Horodatage blockchain pour la finance du commerce
Par BlockchainSignMis à jour le
Les documents de transaction ont une propriété qui rend la preuve conventionnelle maladroite : la chose que vous devez prouver est celle que vous ne pouvez montrer à personne. Un horodatage basé sur un hash est le seul mécanisme qui convient.
Le problème résolu
Vous devez établir qu'un document — un mandat, une allocation, une lettre d'intention, un instrument codé — existait sous une forme particulière à un moment précis.
Chaque méthode ordinaire implique une divulgation. Un notaire le lit. Un service de dépôt le stocke. Une copie chez la contrepartie est une copie entre les mains de quelqu'un d'autre. Pour les documents dont le contenu est sensible, chacune de ces solutions crée un nouveau problème tout en résolvant le premier.
Un hash n'a pas ce défaut. Le document est empreint sur votre propre machine et seule l'empreinte voyage. SHA-256 est une fonction à sens unique : il est impossible de revenir au document depuis le hash, et le hash ne divulgue rien sur le contenu du document. Ce qui est enregistré sur un registre public est une chaîne de 64 caractères sans signification pour quiconque ne détient déjà le fichier.
Domaines d'application
- Allocations et mandats — fixation des termes exacts à une date donnée, avant diffusion.
- Lettres d'intention et lettres latérales — enregistrement de la version en vigueur à un instant T.
- Ensembles d'instructions — preuve de ce qui a été instruit, sous quelle forme et quand.
- Dossiers de correspondance — ancrage d'intégrité sur un ensemble sans le déposer nulle part.
- Enregistrements pré-diffusion — état d'un document avant son envoi pour commentaires.
Conçu pour les lots
Les documents de ce segment arrivent par ensembles plutôt qu'à l'unité, et le workflow reflète cette réalité : les certificats s'achètent sous forme de crédits et se consomment à votre convenance, ainsi horodater six documents lors d'une session coûte six crédits plutôt que six achats séparés et six reçus.

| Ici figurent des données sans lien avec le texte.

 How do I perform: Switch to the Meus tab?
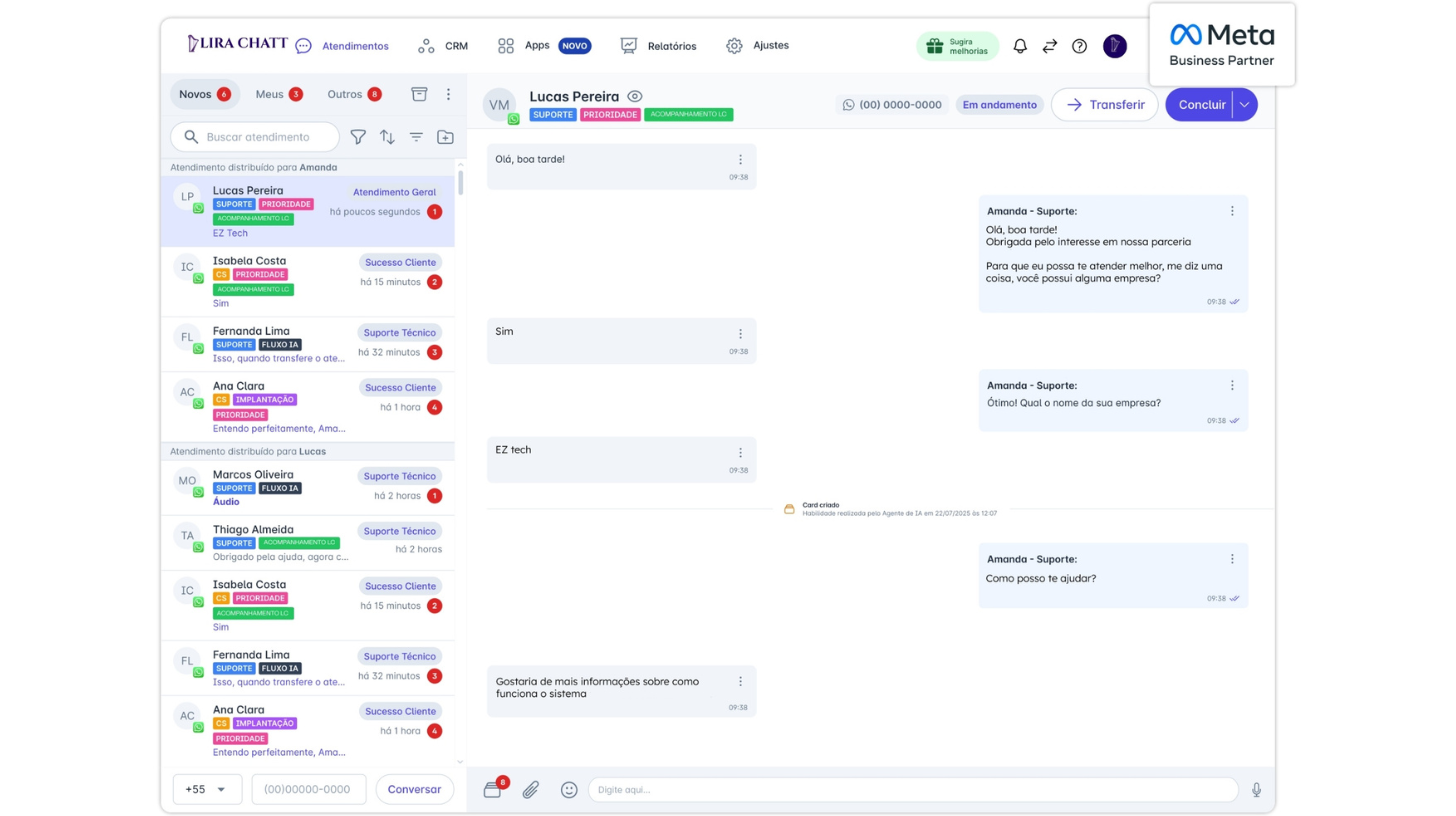click(278, 94)
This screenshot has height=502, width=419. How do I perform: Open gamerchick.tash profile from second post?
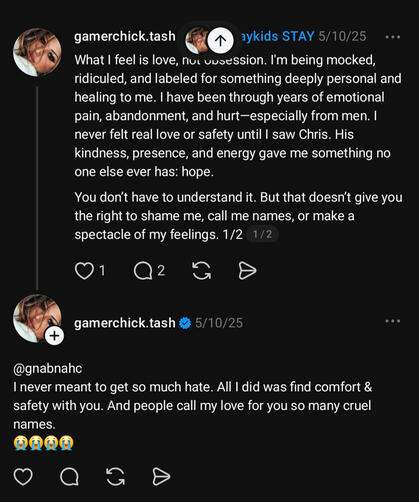pos(125,323)
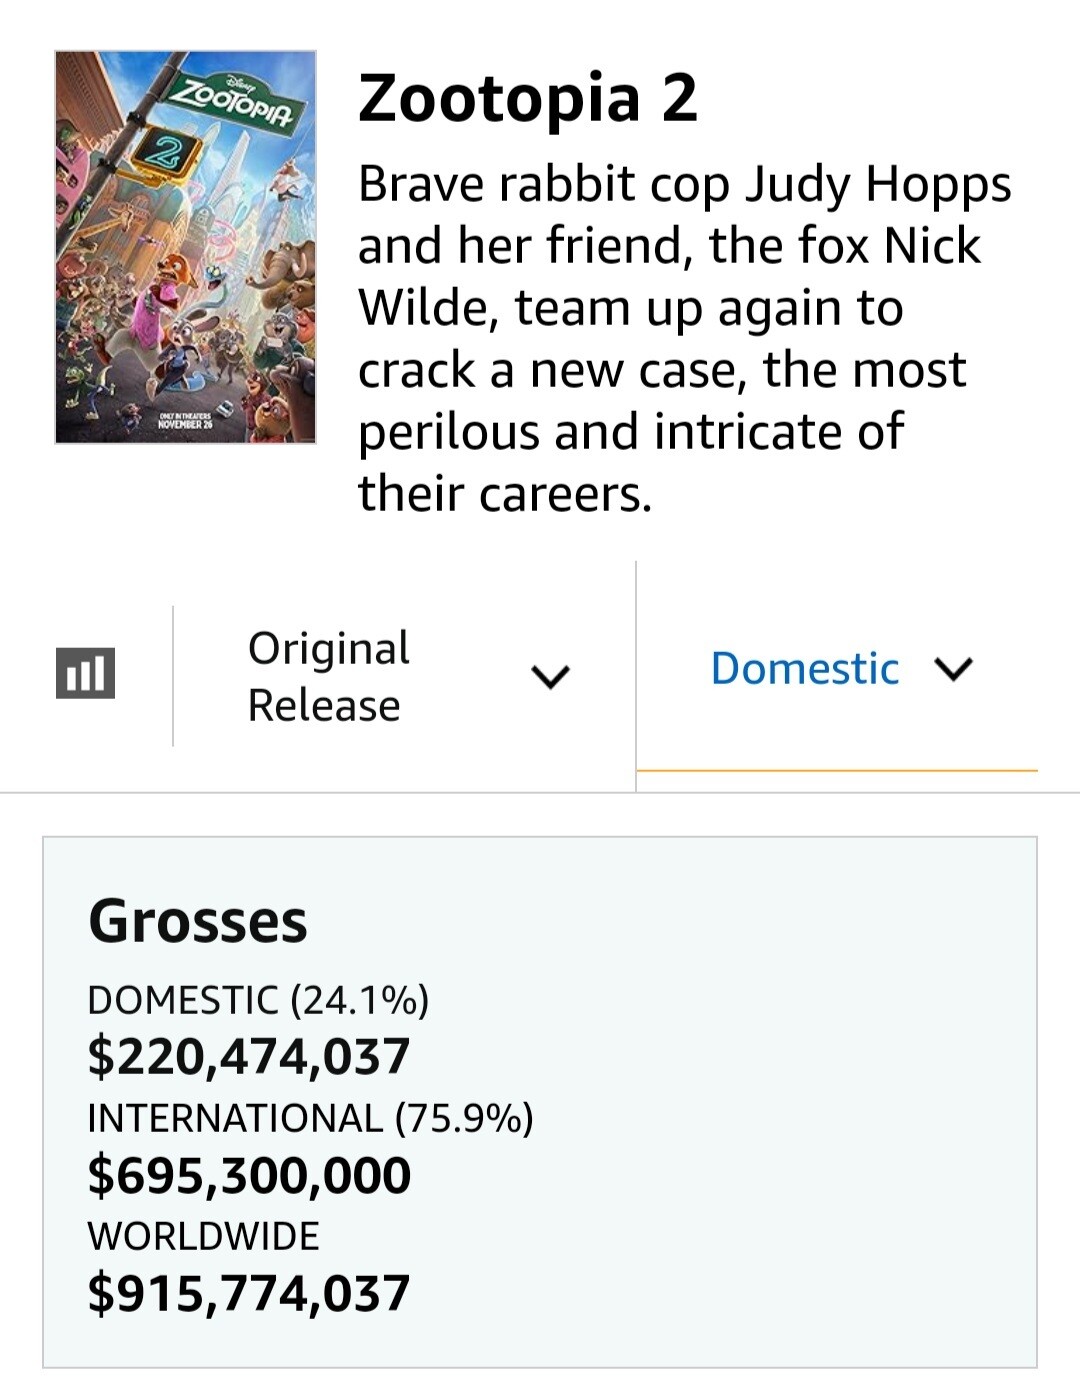Select the Domestic tab
Image resolution: width=1080 pixels, height=1399 pixels.
804,669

Les certificats n'expireront jamais une fois créés. Les crédits restent utilisables pendant douze mois après l'achat. Il n'y a aucun abonnement actif entre les opérations.
Pour un ensemble de documents liés, une option consiste à les zipper et à horodater l'archive, ce qui produit un certificat couvrant le package exact. L'autre option est un certificat par document, ce qui permet de produire un seul document ultérieurement sans révéler l'existence des autres. La seconde est généralement le meilleur choix dans ce contexte, et c'est le pattern le plus courant parmi les entreprises qui pratiquent déjà cela.

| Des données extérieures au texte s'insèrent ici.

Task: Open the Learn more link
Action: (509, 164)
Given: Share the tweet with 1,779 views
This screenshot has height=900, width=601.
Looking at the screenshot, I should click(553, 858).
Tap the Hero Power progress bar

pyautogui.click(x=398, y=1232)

L'objection : est-ce reconnu légalement ?
Réponse honnête : c'est une preuve recevable dans un nombre croissant de juridictions, mais ce n'est pas un instrument statutaire nulle part sauf dans des cas étroits et spécifiques.
- France. Le 20 mars 2025, le Tribunal Judiciaire de Marseille a accepté les hashes SHA-256 ancrés sur blockchain comme preuve d'antériorité dans un litige de design — le premier jugement français clair de ce type.
- UE. Conformément à l'article 41(1) du règlement eIDAS, un horodatage électronique ne peut voir son effet juridique ou sa recevabilité refusés simplement parce qu'il n'est pas qualifié. Il ne porte aucune présomption ; le poids est évalué au fond.
- Italie. L'article 8-ter de la loi 12/2019 donnerait au stockage DLT l'effet d'un horodatage électronique eIDAS, mais les normes techniques déléguées à l'AgID n'ont jamais été émises, donc il est généralement considéré comme non appliqué.
- Chine. Reconnu par la Cour populaire suprême depuis les dispositions de 2018 sur les tribunaux internet, avec une pratique substantielle depuis lors.
Le tableau complet, avec les limites énoncées clairement, se trouve sur la validité d'un horodatage blockchain devant un tribunal.
Ce que cela ne fait pas : ce n'est pas une signature électronique qualifiée, ni un horodatage qualifié, et cela ne prouve pas l'autorité de celui qui a créé le document. Cela complète les registres que vous gardez déjà plutôt que de remplacer aucun d'entre eux.
Vérification réalisable par une contrepartie
Le certificat indique le hash du fichier et renvoie à une transaction Ethereum. N'importe qui peut ouvrir cette transaction sur un explorateur de blocs public, lire la charge utile en UTF-8 et comparer. Aucun compte, aucun logiciel, aucune coopération de notre part — et, surtout, le contrôle ne nécessite pas le document lui-même sauf si la personne qui vérifie le possède déjà.
Cette propriété est la raison pour laquelle cela fonctionne pour les matériaux confidentiels : vous pouvez démontrer l'existence du registre, et séparement démontrer quel document il couvre, à différents publics.